Business leader defends move of BLM office

Robin Brown

The executive director of Grand Junction Economic Partnership on Tuesday defended before a congressional committee the Bureau of Land Management's choice of the city as its new national headquarters.

Robin Brown spoke at a House Natural Resources Committee hearing regarding the agency's relocation plans, in part addressing concerns expressed at the hearing about the adequacy of air travel between the Grand Junction Regional Airport and other locations.

"Our air service is improving tremendously as our economy has improved," Brown said.

She pointed to the ability of employees of businesses in Grand Junction to travel to other locations.

"You can work on a global scale from Grand Junction," she said.

U.S. Rep. Eleanor Holmes Norton, a Democrat representing the District of Columbia, said virtually the entire BLM workforce already is in the field where it should be, and the relocation plans would leave the agency with virtually no headquarters staff left in Washington.

"It's an extreme proposal, to put it mildly," she said.

William Perry Pendley, who is currently serving as the BLM's acting director, said remaining Washington employees will be located in the Department of Interior's office, just down the hallway from the Interior secretary and deputy secretary, providing for more interaction with them, and he said the BLM will remain able to be interactive with Congress.

The BLM is planning to move 27 mostly high-level jobs, including the director position, to Grand Junction. More than 50 other BLM Washington positions are to be moved elsewhere in Colorado, and nearly 300 altogether are to be moved from the capital to western states.

Tuesday's hearing focused in part on concerns among some that the move is aimed at dismantling the agency.

"There is no doubt this plan fits this administration's pattern of trying to sell out our environment and natural resources," said the committee's chairman, Rep. Raul Grijalva, D-Ariz.

Part of that concern arises from Pendley's previous advocacy before joining the BLM for transferring or selling federal lands from the government's hands. He told the committee that as a member of the Trump administration he supports President Trump and Interior Secretary David Bernhardt's statements that the administration won't engage in the wholesale disposal or transfer or public lands.

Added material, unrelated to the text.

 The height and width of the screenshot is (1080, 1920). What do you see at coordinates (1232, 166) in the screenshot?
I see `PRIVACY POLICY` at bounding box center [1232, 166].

The BLM is moving forward with its relocation plans, including looking for office space in Grand Junction, which will cost considerably less than what the agency pays for its Washington office space.

The BLM and relocation supporters such as U.S. Sen. Cory Gardner, R-Colo., say it's important that the headquarters be near the lands and communities BLM decisions affect.

"We want to be a good neighbor and we can't be a good neighbor if we're not first a neighbor," Pendley said.

Grijalva noted concerns, including from some retired federal employees, that the move would cause staff to quit, eliminating their institutional knowledge and hamstringing the agency.

Pendley said his and Bernhardt's goal is to not lose a single employee and the BLM is doing everything it can to retain them. He said specific positions to be relocated will be identified next week.

Brown expressed surprise at the idea that BLM employees wouldn't want to relocate from Washington.

"I would argue that if you have a BLM employee that doesn't want to live near BLM land, that's a sign that you should reorganize," she said.

But Rep. TJ Cox, D-Calif., questioned the logic of Grand Junction as the headquarters choice. He cited the amount of BLM land in Nevada and said a flight from Reno to Washington costs $300, compared to $600 in the case of Grand Junction.

"So why Grand Junction?" he asked. "What's the justification for locating there? No disrespect for my colleagues but there's no major airport there."

He said while the BLM talks about moving headquarter employees out into the field, it looks to be a move to "probably left field."

Rep. Paul Gosar, R-Ariz., supported the choice of Grand Junction.

"It's very centrally located," said Gosar, who said he has family ties to the city.

Rep. Paul Tonko, D-N.Y., pointed to a chart that he says shows only four states are served by direct flights from Grand Junction. But Brown said the 18 to 20 flights a day from the airport go to many more locations than that.

Rep. John Curtis, R-Utah, who said his constituents support the relocation, said he would have used Tonko's chart to show how hard it is for people in the West to go to Washington.

"The reality of it is we're here to serve. We shouldn't ask them to come to us. We should be going to them," he said.

Pendley said he long has lived in Evergreen, Colorado, and "wouldn't trade that for anything."

He said, "I daresay people going out to Grand Junction will love what they see."